This image is a representation of the One Law Doctrine and how it controls the overlapping of state and federal laws. Use this as a visual guide to help you make sense of this vital subject.
What is the One Law Doctrine?
The One Law Doctrine is the American concept that each state has only one code of laws under which it operates and that code of laws incorporates the federal constitution and federal law as if that federal law were written directly into the state’s formal code of laws.
This concepts expresses the larger concept of federalism where the same physical territory is simultaneously governed by two or more sovereigns such as in America where the federal and state governments simultaneously exercise sovereignty over the same state geography and people. The people of each state are simultaneously governed by state and federal law and are protected by both the state and the federal constitutions working together in a specifically designed way.
While we often discuss state and federal laws as different things, this is only in the context of discussing different hierarchies of the one code of law and how these hierarchies operate both together and apart. For instance we often discuss federal law as a separate entity because in many ways federal law appears to operate in isolation from state law but it actually always acts in concert with state law.
In the American system, when federal law exists in a given area of law, that federal law is supreme over all state laws that may contradict or alter the federal law. When we seek state court resolution of federal questions of law, the state court is restricted to applying only federal law to the resolution of federal questions. This is because state legislatures have zero authority to alter, change, or override federal law; meaning that state statutes cannot meaningfully alter federal law and cannot be used to resolve the federal question.
The reverse is only true where there is no controlling federal law. There are many areas of state law that are the unique responsibility of state law, such as establishing property rights. Generally, only state law may establish a right to property, but once established, federal law determines when and how that property right may be denied.

**Exercise tasks**
1. Answer these questions about the One Law Doctrine passage:
(a) What does each state's code of laws incorporate, according to the doctrine?
(b) How much authority do state legislatures have to alter federal law?
(c) What area is named as one that generally only state law may establish?
2. Rewrite the records below with "orange" swapped for "blue", keeping everything else the same. Omit the pictures.
The text and the records were drawn from separate sources.

**Exercise data**
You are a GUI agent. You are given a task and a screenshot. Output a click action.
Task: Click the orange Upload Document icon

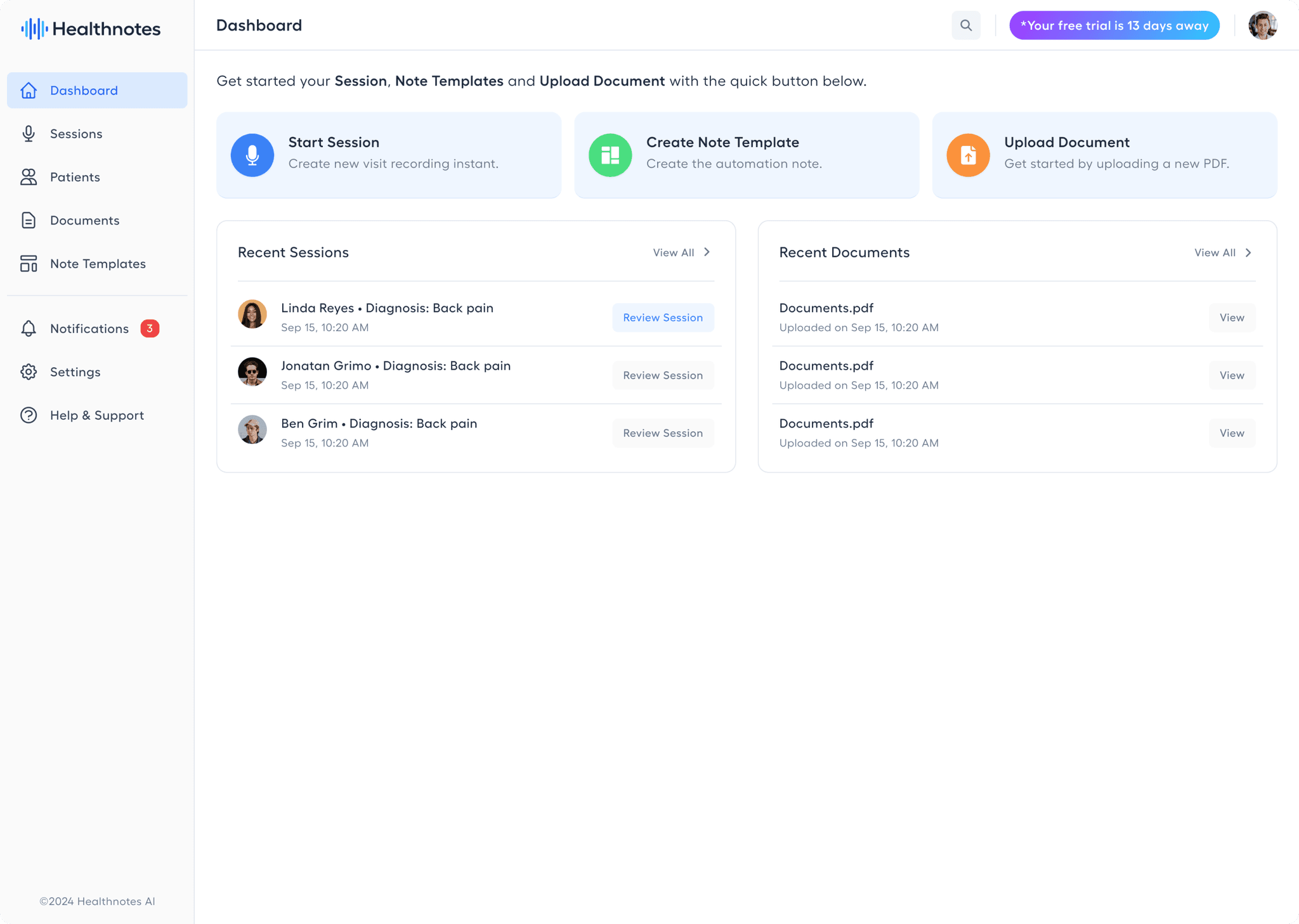[x=968, y=155]
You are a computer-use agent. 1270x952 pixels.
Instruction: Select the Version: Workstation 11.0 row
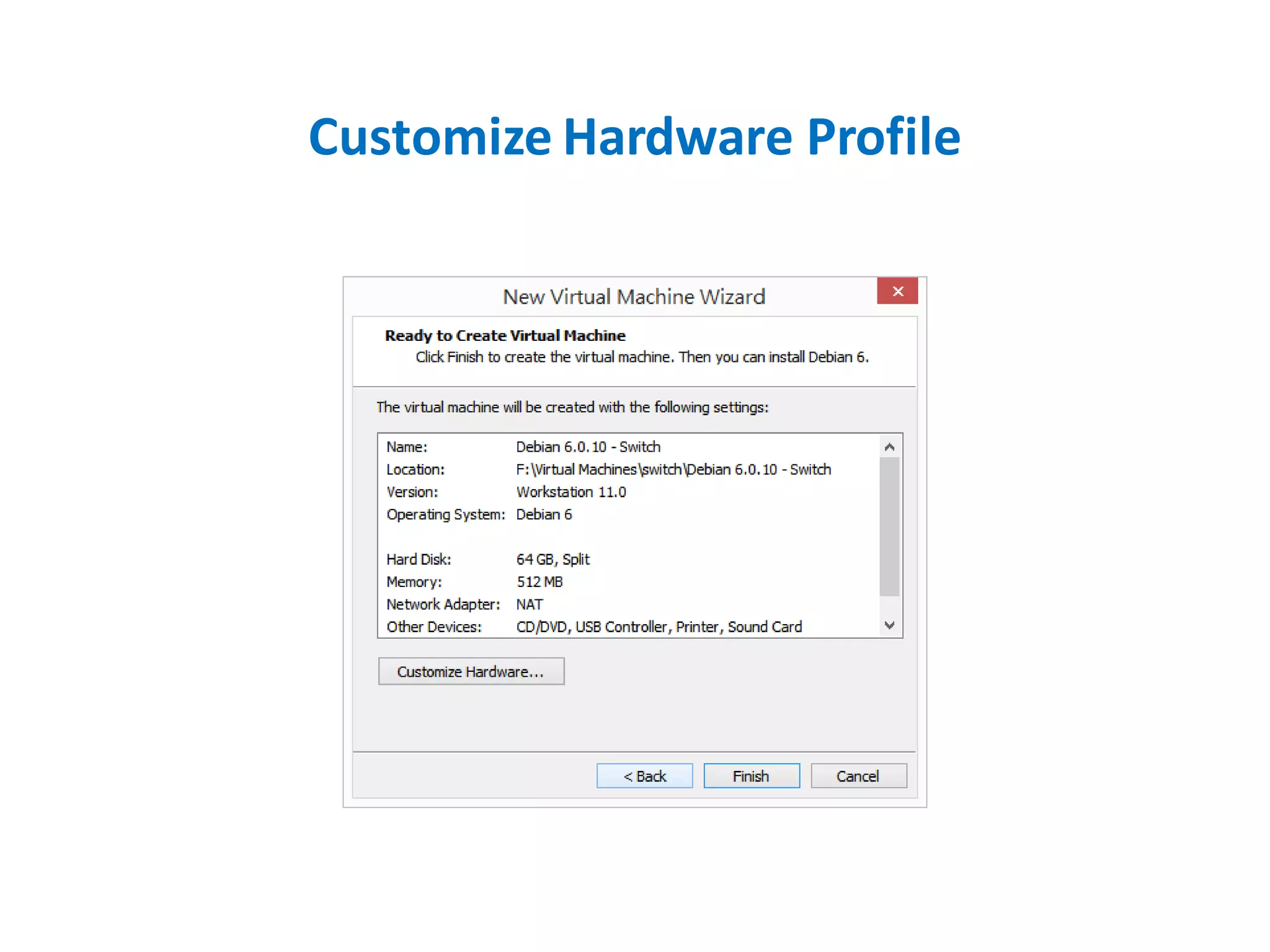click(571, 492)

**In response**
1.
(a) The federal constitution and federal law.
(b) Zero authority.
(c) A right to property.

2.
You are a GUI agent. You are given a task and a screenshot. Output a click action.
Task: Click the blue Upload Document icon

[x=968, y=155]
You are a computer-use agent. 1270x952 pixels.
Instruction: Select the Version: Workstation 11.0 row
click(571, 492)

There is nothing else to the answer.